(Stored entries)
________
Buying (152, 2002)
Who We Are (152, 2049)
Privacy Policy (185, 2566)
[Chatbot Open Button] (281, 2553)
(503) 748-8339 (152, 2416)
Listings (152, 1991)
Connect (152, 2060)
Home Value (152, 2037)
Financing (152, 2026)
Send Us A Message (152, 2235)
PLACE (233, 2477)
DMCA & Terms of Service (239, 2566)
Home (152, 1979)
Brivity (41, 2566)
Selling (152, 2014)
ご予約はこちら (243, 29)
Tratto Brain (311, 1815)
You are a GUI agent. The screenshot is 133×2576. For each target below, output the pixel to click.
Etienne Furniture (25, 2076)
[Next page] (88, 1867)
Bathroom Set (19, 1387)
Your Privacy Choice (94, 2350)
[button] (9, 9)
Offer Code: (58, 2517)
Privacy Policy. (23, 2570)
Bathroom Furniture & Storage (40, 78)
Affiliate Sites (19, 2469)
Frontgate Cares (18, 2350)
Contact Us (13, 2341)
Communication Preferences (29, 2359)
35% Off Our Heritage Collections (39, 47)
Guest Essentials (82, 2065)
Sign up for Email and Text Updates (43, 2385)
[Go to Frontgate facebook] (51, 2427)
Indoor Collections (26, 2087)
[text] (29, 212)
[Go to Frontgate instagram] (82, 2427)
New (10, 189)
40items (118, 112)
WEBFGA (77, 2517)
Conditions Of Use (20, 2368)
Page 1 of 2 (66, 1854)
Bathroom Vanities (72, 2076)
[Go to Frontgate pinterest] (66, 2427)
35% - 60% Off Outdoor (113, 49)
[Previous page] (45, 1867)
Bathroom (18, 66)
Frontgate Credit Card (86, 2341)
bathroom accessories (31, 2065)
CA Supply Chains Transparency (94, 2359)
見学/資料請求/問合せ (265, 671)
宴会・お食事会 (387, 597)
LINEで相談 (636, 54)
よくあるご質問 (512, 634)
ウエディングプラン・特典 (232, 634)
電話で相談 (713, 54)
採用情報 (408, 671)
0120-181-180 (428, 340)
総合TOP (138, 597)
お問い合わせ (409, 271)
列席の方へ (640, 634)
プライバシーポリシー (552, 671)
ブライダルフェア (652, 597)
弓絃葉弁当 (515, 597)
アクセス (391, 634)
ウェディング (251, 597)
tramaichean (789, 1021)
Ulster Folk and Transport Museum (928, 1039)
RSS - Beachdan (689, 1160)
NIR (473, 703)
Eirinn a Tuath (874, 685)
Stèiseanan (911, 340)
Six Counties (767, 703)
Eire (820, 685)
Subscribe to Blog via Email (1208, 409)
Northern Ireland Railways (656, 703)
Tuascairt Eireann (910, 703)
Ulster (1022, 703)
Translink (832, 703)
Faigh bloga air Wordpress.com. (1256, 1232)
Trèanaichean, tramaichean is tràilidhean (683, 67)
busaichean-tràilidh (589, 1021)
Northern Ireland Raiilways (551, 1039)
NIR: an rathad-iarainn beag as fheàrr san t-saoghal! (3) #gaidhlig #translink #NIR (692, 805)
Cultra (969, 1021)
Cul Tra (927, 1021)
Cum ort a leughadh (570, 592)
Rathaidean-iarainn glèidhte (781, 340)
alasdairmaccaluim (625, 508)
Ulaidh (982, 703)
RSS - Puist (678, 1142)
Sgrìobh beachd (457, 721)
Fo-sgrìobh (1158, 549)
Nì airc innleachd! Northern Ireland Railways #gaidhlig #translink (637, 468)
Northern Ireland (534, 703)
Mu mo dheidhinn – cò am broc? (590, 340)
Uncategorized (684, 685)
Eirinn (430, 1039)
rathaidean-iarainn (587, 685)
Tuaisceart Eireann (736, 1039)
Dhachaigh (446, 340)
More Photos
________
Instructions to follow: Print the data in full, with each line exactly as given.

Solution to the exercise:
Buying (152, 2002)
Who We Are (152, 2049)
Privacy Policy (185, 2566)
[Chatbot Open Button] (281, 2553)
(503) 748-8339 (152, 2416)
Listings (152, 1991)
Connect (152, 2060)
Home Value (152, 2037)
Financing (152, 2026)
Send Us A Message (152, 2235)
PLACE (233, 2477)
DMCA & Terms of Service (239, 2566)
Home (152, 1979)
Brivity (41, 2566)
Selling (152, 2014)
ご予約はこちら (243, 29)
Tratto Brain (311, 1815)
You are a GUI agent. The screenshot is 133×2576. For each target below, output the pixel to click.
Etienne Furniture (25, 2076)
[Next page] (88, 1867)
Bathroom Set (19, 1387)
Your Privacy Choice (94, 2350)
[button] (9, 9)
Offer Code: (58, 2517)
Privacy Policy. (23, 2570)
Bathroom Furniture & Storage (40, 78)
Affiliate Sites (19, 2469)
Frontgate Cares (18, 2350)
Contact Us (13, 2341)
Communication Preferences (29, 2359)
35% Off Our Heritage Collections (39, 47)
Guest Essentials (82, 2065)
Sign up for Email and Text Updates (43, 2385)
[Go to Frontgate facebook] (51, 2427)
Indoor Collections (26, 2087)
[text] (29, 212)
[Go to Frontgate instagram] (82, 2427)
New (10, 189)
40items (118, 112)
WEBFGA (77, 2517)
Conditions Of Use (20, 2368)
Page 1 of 2 (66, 1854)
Bathroom Vanities (72, 2076)
[Go to Frontgate pinterest] (66, 2427)
35% - 60% Off Outdoor (113, 49)
[Previous page] (45, 1867)
Bathroom (18, 66)
Frontgate Credit Card (86, 2341)
bathroom accessories (31, 2065)
CA Supply Chains Transparency (94, 2359)
見学/資料請求/問合せ (265, 671)
宴会・お食事会 (387, 597)
LINEで相談 (636, 54)
よくあるご質問 (512, 634)
ウエディングプラン・特典 (232, 634)
電話で相談 (713, 54)
採用情報 (408, 671)
0120-181-180 (428, 340)
総合TOP (138, 597)
お問い合わせ (409, 271)
列席の方へ (640, 634)
プライバシーポリシー (552, 671)
ブライダルフェア (652, 597)
弓絃葉弁当 (515, 597)
アクセス (391, 634)
ウェディング (251, 597)
tramaichean (789, 1021)
Ulster Folk and Transport Museum (928, 1039)
RSS - Beachdan (689, 1160)
NIR (473, 703)
Eirinn a Tuath (874, 685)
Stèiseanan (911, 340)
Six Counties (767, 703)
Eire (820, 685)
Subscribe to Blog via Email (1208, 409)
Northern Ireland Railways (656, 703)
Tuascairt Eireann (910, 703)
Ulster (1022, 703)
Translink (832, 703)
Faigh bloga air Wordpress.com. (1256, 1232)
Trèanaichean, tramaichean is tràilidhean (683, 67)
busaichean-tràilidh (589, 1021)
Northern Ireland Raiilways (551, 1039)
NIR: an rathad-iarainn beag as fheàrr san t-saoghal! (3) #gaidhlig #translink #NIR (692, 805)
Cultra (969, 1021)
Cul Tra (927, 1021)
Cum ort a leughadh (570, 592)
Rathaidean-iarainn glèidhte (781, 340)
alasdairmaccaluim (625, 508)
Ulaidh (982, 703)
RSS - Puist (678, 1142)
Sgrìobh beachd (457, 721)
Fo-sgrìobh (1158, 549)
Nì airc innleachd! Northern Ireland Railways #gaidhlig #translink (637, 468)
Northern Ireland (534, 703)
Mu mo dheidhinn – cò am broc? (590, 340)
Uncategorized (684, 685)
Eirinn (430, 1039)
rathaidean-iarainn (587, 685)
Tuaisceart Eireann (736, 1039)
Dhachaigh (446, 340)
More Photos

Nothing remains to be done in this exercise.